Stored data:
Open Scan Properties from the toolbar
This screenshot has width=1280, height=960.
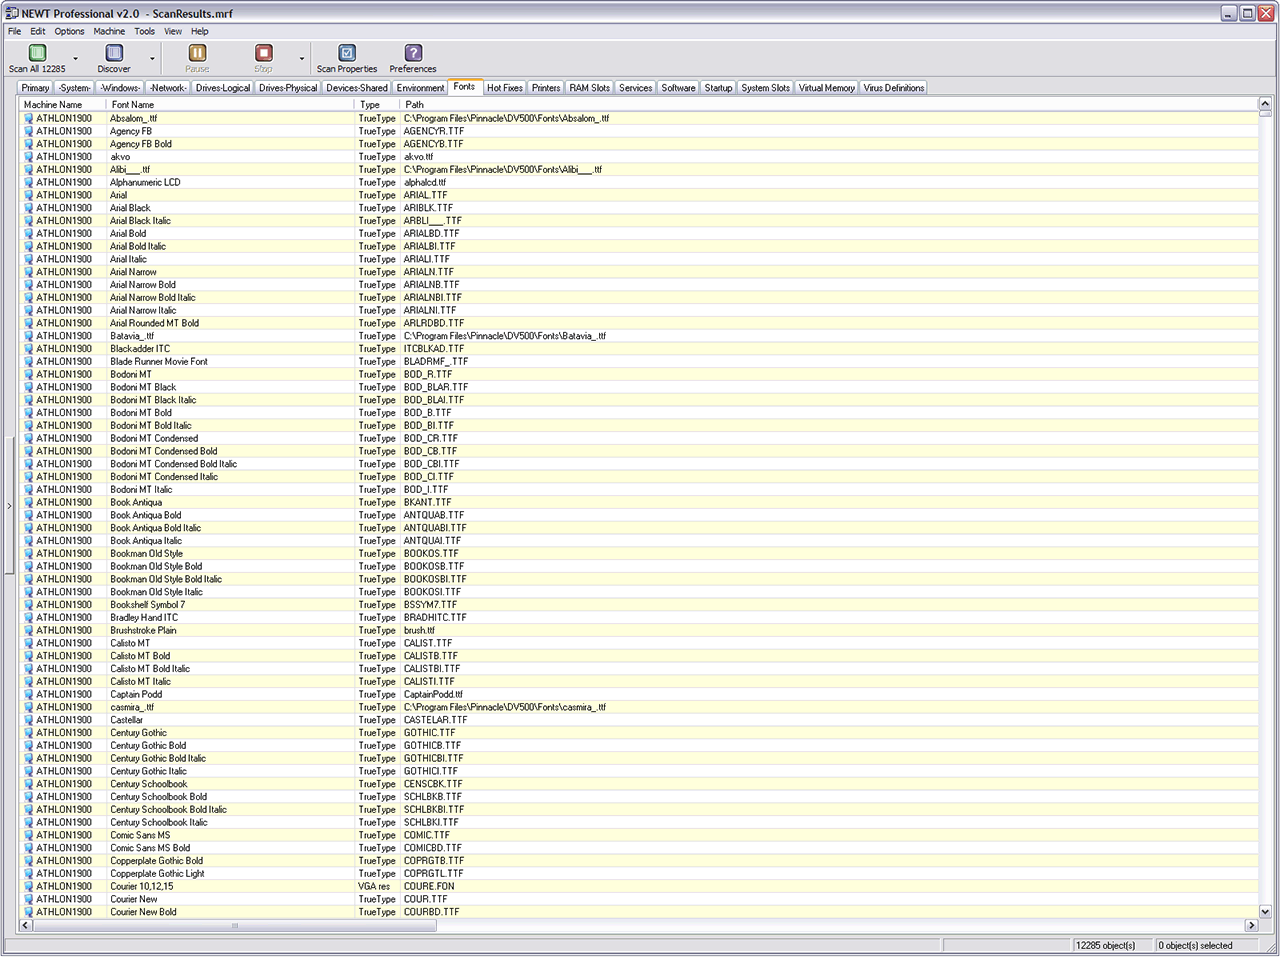(346, 53)
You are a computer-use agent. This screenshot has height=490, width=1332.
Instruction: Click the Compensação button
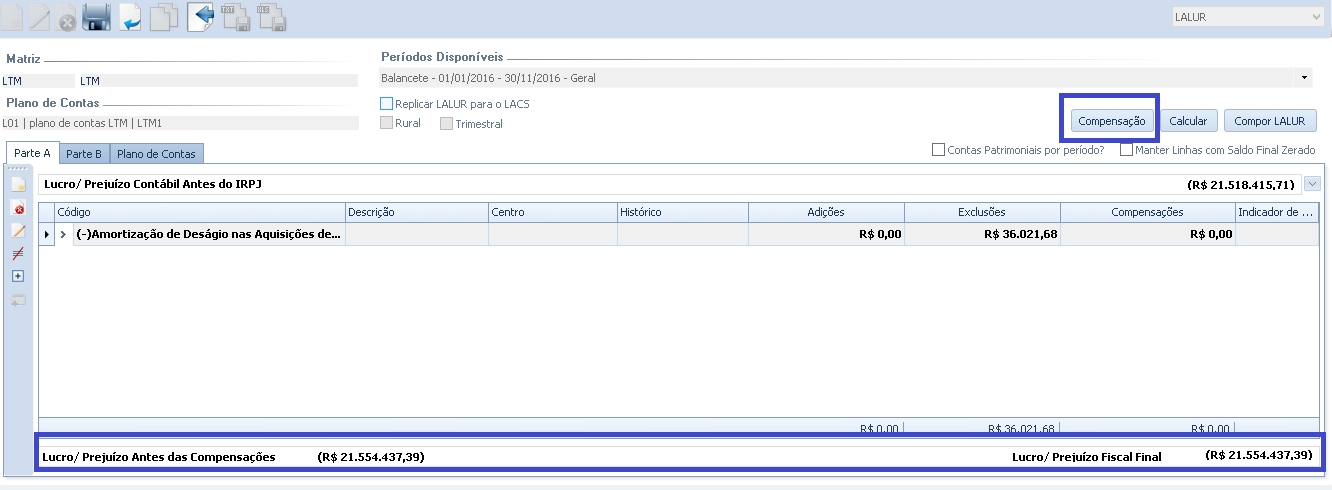[1110, 121]
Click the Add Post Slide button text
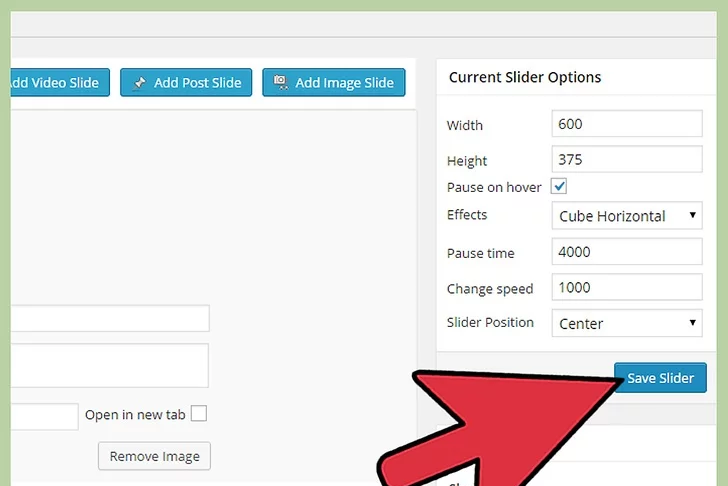Viewport: 728px width, 486px height. click(x=197, y=83)
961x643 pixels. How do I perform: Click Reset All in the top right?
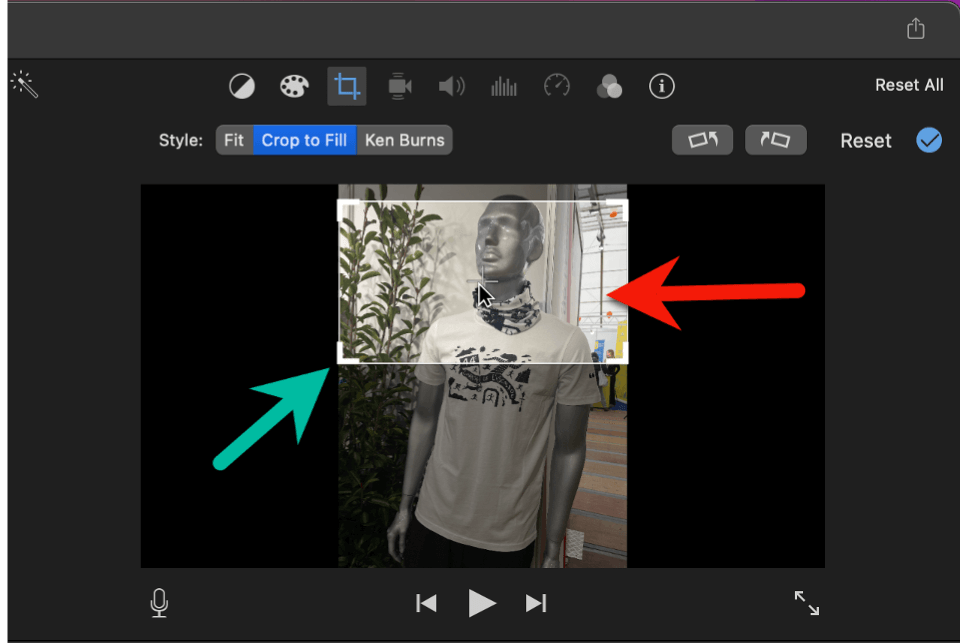tap(908, 84)
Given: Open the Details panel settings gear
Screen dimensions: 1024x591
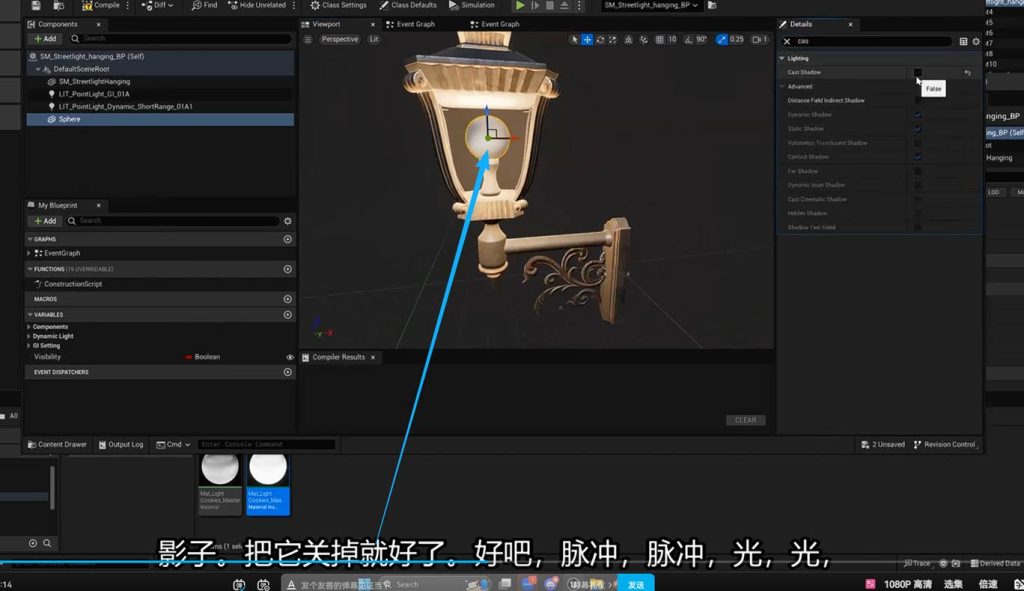Looking at the screenshot, I should click(976, 41).
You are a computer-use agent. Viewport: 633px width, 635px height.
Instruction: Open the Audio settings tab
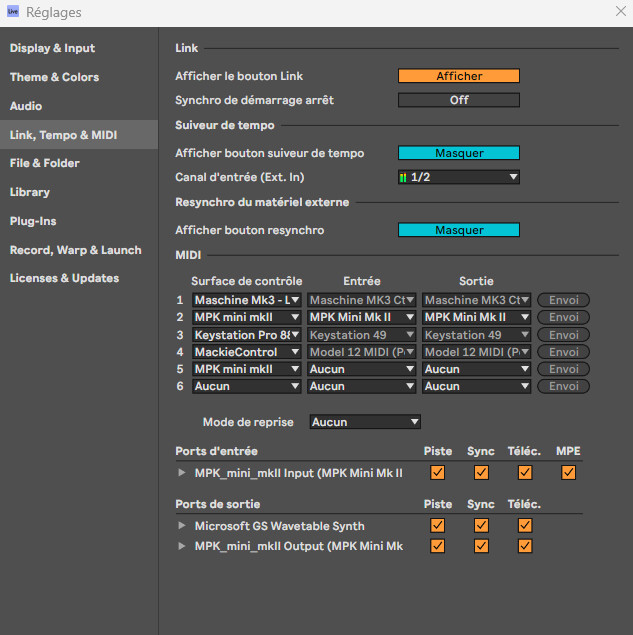click(x=26, y=105)
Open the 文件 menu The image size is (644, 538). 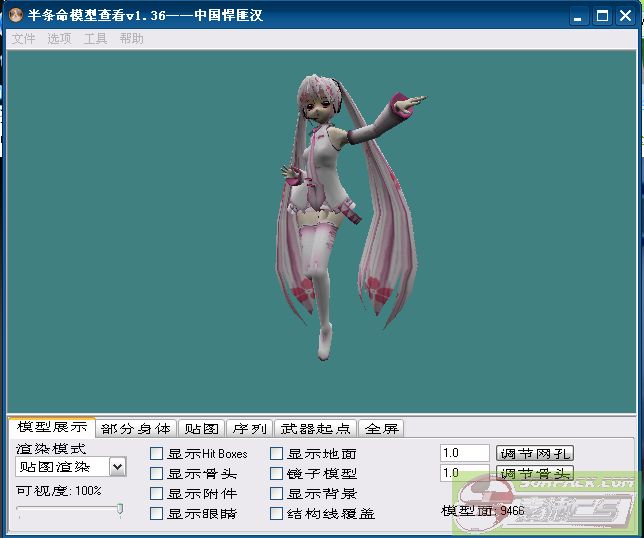23,39
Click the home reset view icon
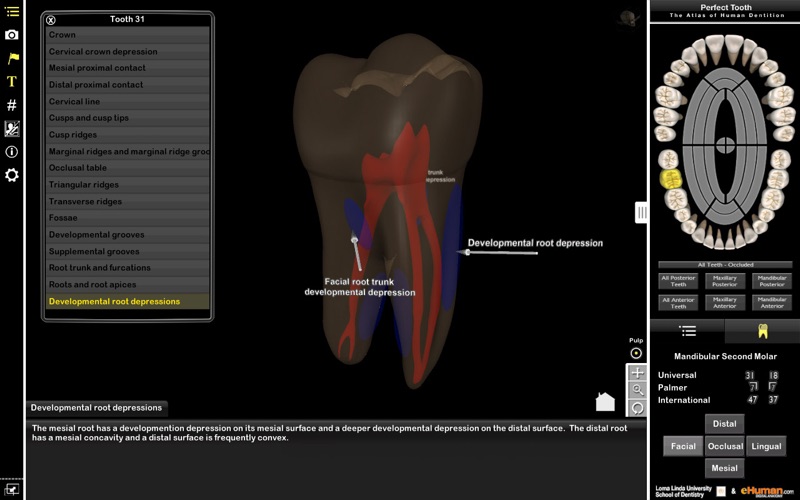The image size is (800, 500). [x=605, y=402]
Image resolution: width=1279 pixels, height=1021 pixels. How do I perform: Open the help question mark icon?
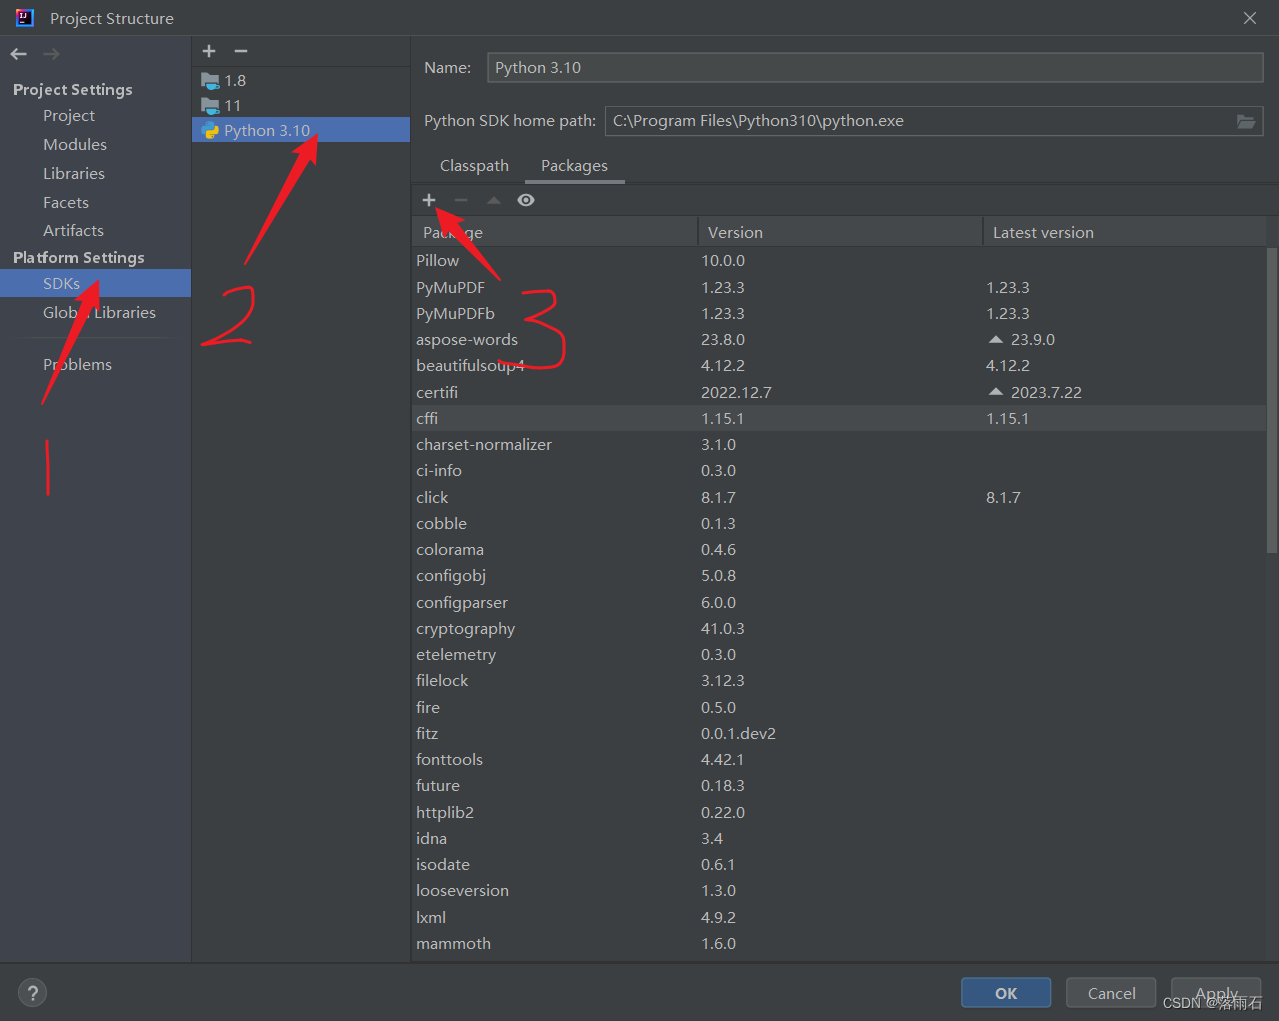[32, 992]
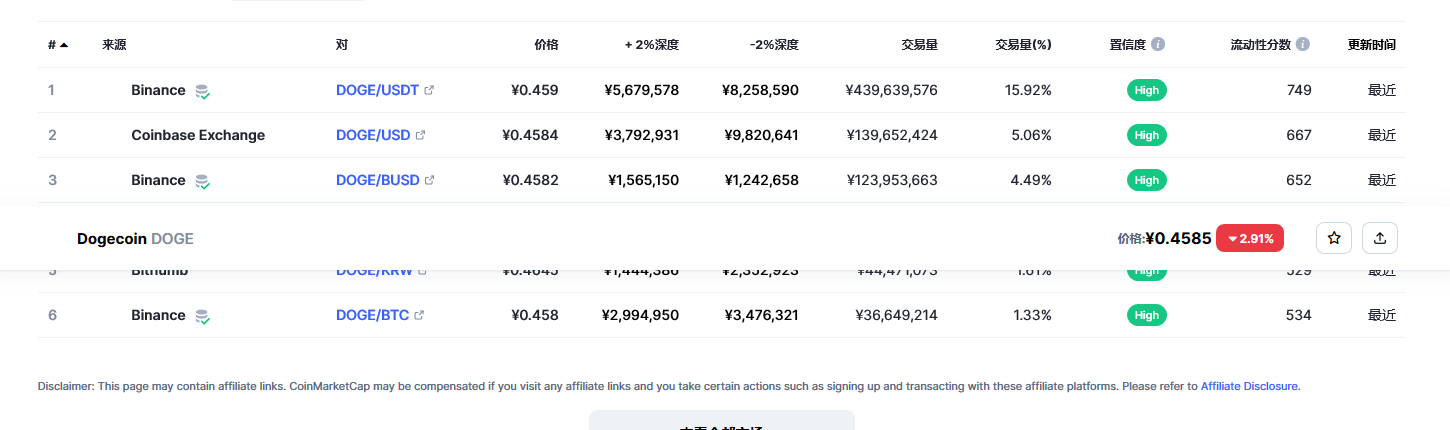Click the verified reserves icon on Binance row 3

[x=203, y=181]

EXERCISE REQUIREMENTS: Scan the entries above, and wherever a line holds the string "computer", copy it.

EXPECTED ANSWER:
You are a computer-use agent. This screenshot has height=490, width=1332.
You are a computer-use agent. Viewport: 633px width, 635px height.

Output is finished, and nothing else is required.